Former President Donald Trump will be allowed back on Instagram and Facebook, the platforms’ parent company Meta announced Wednesday.
Nick Clegg, Meta’s president for global affairs and a former UK deputy prime minister, said the 76-year-old Trump’s accounts will be reinstated “in the coming weeks,” but added that “new guardrails” would be instituted “to deter repeat offenses.”
“Social media is rooted in the belief that open debate and the free flow of ideas are important values,” Clegg said in a statement. “As a general rule, we don’t want to get in the way of open, public and democratic debate on Meta’s platforms – especially in the context of elections in democratic societies like the United States.”
The decision comes after the Republican’s 2024 campaign petitioned Meta to unlock his accounts and let Trump post directly to his 34 million followers on Facebook and 25 million followers on Instagram.
Trump himself taunted Facebook Wednesday evening on his Truth Social platform, writing: “FACEBOOK, which has lost Billions of Dollars in value since ‘deplatforming’ your favorite President, me, has just announced that they are reinstating my account.
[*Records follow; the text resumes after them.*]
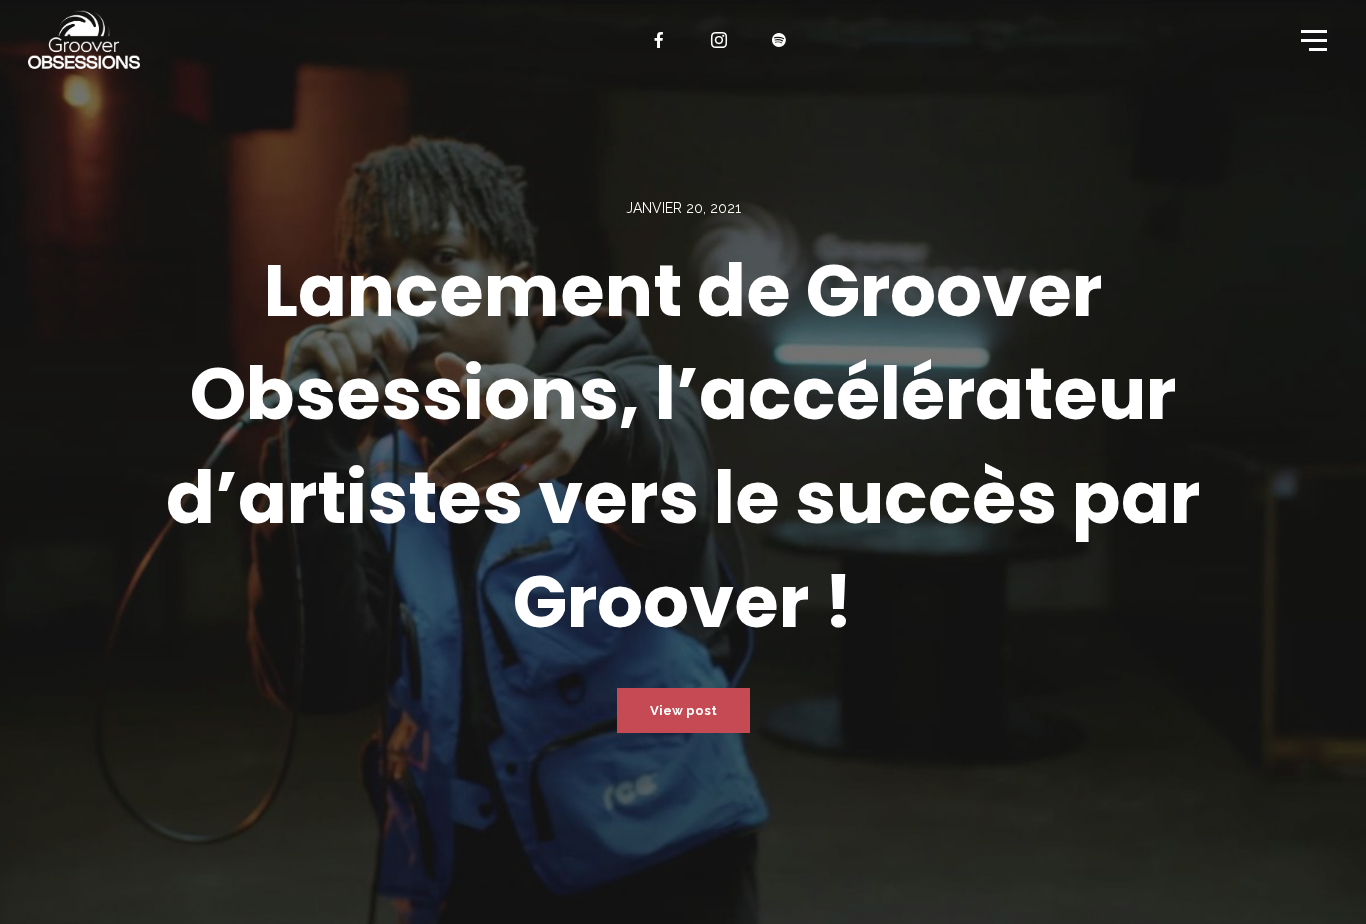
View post (683, 710)
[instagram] (720, 40)
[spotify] (780, 40)
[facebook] (660, 40)
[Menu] (1312, 39)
Such a thing should never again happen to a sitting President, or anybody else who is not deserving of retribution! THANK YOU TO TRUTH SOCIAL FOR DOING SUCH AN INCREDIBLE JOB. YOUR GROWTH IS OUTSTANDING, AND FUTURE UNLIMITED!!!”
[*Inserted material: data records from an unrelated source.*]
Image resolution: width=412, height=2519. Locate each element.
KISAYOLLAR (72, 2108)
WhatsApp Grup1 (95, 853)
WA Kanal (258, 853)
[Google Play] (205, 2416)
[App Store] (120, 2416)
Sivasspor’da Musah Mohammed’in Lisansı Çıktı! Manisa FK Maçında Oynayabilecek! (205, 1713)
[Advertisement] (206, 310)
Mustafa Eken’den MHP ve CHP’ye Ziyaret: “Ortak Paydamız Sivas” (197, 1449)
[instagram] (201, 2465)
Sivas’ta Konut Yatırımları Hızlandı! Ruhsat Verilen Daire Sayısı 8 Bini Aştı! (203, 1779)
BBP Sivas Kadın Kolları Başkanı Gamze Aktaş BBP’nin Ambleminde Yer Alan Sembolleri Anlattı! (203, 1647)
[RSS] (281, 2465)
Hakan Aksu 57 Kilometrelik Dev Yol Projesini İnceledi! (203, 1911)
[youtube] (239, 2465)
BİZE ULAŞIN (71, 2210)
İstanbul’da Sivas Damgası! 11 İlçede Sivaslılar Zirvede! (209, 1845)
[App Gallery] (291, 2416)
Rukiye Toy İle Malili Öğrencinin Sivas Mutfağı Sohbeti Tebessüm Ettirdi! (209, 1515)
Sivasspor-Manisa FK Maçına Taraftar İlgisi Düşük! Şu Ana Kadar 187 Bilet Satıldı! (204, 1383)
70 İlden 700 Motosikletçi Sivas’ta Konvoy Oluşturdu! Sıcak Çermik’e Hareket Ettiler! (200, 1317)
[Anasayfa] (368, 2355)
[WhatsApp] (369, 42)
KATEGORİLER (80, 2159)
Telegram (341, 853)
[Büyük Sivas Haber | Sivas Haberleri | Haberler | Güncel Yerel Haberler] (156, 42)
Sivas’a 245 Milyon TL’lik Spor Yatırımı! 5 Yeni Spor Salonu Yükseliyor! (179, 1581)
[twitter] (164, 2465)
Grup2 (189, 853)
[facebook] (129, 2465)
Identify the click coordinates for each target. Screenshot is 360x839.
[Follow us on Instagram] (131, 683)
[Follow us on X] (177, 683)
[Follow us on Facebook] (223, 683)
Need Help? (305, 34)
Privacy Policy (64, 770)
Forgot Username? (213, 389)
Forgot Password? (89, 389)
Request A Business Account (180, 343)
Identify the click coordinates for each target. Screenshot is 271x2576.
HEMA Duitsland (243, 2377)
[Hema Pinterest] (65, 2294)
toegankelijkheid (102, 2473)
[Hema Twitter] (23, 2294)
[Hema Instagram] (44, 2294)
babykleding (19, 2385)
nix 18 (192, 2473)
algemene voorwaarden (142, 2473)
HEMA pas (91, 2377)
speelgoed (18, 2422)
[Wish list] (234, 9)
Meta had initially suspended Trump “indefinitely,” then referred his status to its “Oversight Board,” a so-called “expert body established to be an independent check.” The Board upheld the decision to suspend Trump but said his punishment should have a timeline. That decision led to an announcement he would be barred for at least two years.
Clegg said Meta had based its decision to reinstate Trump on several factors, including the smooth conduct of last year’s midterm elections and expert assessments that “the serious risk to public safety that existed in January 2021 has sufficiently receded.”
“The public should be able to hear what their politicians are saying – the good, the bad and the ugly – so that they can make informed choices at the ballot box,” Clegg said. “But that does not mean there are no limits to what people can say on our platform.”
Under the terms of his reinstatement, Trump is subject to suspensions of between one month and two years if he posts content deemed to “incite or celebrate ongoing violent events or civil unrest.”
Trump was also banned from Twitter, but was reinstated in November when new owner Elon Musk restored his account. He has not returned to the platform, instead opting to remain on Truth Social, although it has been widely reported he will start tweeting again shortly.
In the letter calling for Trump’s ban to be lifted, campaign general counsel Scott Gast said the suspension “dramatically distorted and inhibited the public discourse” and its continuation “would basically constitute … a deliberate effort by a private company to silence Mr. Trump’s political voice.”
“Moreover,” Gast added, “every day that President Trump’s political voice remains silenced furthers an inappropriate interference in the American political and election process.”